> [TÂCHE DEMANDÉE A] Pourriez-vous recopier fidèlement le passage de l'article sur la canicule à Barcelone compris entre « Que l’on habite » et « expliquent ce phénomène. », bornes incluses ?
> [TÂCHE DEMANDÉE B] Pouvez-vous poursuivre l'article sur la canicule à Barcelone à partir de sa dernière phrase ?

> [EXTRAIT DU TEXTE]
# # # # # # #
Que l’on habite à Gràcia ou dans le Raval, le risque de mourir d’une cause liée à la chaleur n’est pas le même. Et ce sont principalement des facteurs économiques et sociaux qui expliquent ce phénomène.
Photo : Clémentine Laurent/Equinox
Alors que la capitale catalane a connu en juillet la pire canicule de son histoire, le Ministère espagnol de la Santé vient de publier un chiffre alarmant : plus de 2000 personnes sont décédées en un mois dans le pays en raison des fortes chaleurs. Avec des températures comprises entre 39 et 45 degrés, Barcelone est l’une des villes qui a le plus souffert de la canicule, qui devrait se prolonger tout au long du mois d’août.
S’hydrater régulièrement, se réfugier dans les espaces verts et ombragés, aller dans des endroits frais et climatisés la journée… Les recommandations habituelles pour limiter des désagréments liés à la chaleur sont connues de tous. Encore faut-il pouvoir les appliquer.
# # # # # # #
> [DONNÉES FOURNIES]
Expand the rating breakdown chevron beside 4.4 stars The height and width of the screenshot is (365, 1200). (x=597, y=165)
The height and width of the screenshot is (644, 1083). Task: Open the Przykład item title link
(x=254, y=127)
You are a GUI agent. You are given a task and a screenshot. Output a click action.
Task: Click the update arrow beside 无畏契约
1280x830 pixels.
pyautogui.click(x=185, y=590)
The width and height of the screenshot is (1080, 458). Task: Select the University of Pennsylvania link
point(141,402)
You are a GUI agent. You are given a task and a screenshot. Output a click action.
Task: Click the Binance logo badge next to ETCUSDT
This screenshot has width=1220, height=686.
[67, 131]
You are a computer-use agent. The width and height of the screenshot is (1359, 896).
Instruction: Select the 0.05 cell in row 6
# # # # # # #
> [RÉSULTAT A]
Que l’on habite à Gràcia ou dans le Raval, le risque de mourir d’une cause liée à la chaleur n’est pas le même. Et ce sont principalement des facteurs économiques et sociaux qui expliquent ce phénomène.

> [RÉSULTAT B]
Les nuits tropicales, facteur de surmortalité
À Barcelone, là où la température monte le plus, c’est également là où la qualité thermique des bâtiments est la pire. Et bien souvent, ce sont dans les quartiers éloignés de la mer, renfermant les îlots de chaleur, et habités par les classes sociales les plus défavorisées. « La nuit, on observe les températures les plus élevées dans le centre, au niveau du bas de l’Eixample, du Raval et de Gran Via. Ce sont dans ces zones où il y a les principaux îlots de chaleur car l’énergie que l’on utilise au quotidien y est concentrée. Il y a aussi les matériaux de construction qui retiennent beaucoup la chaleur la journée, et la diffusent la nuit » explique Javier Martin Vide, professeur de géographie à l’Université de Barcelone et spécialiste de la climatologie.
En conséquence, le risque de mourir d’une cause associée à la chaleur n’est pas homogène dans toute la ville.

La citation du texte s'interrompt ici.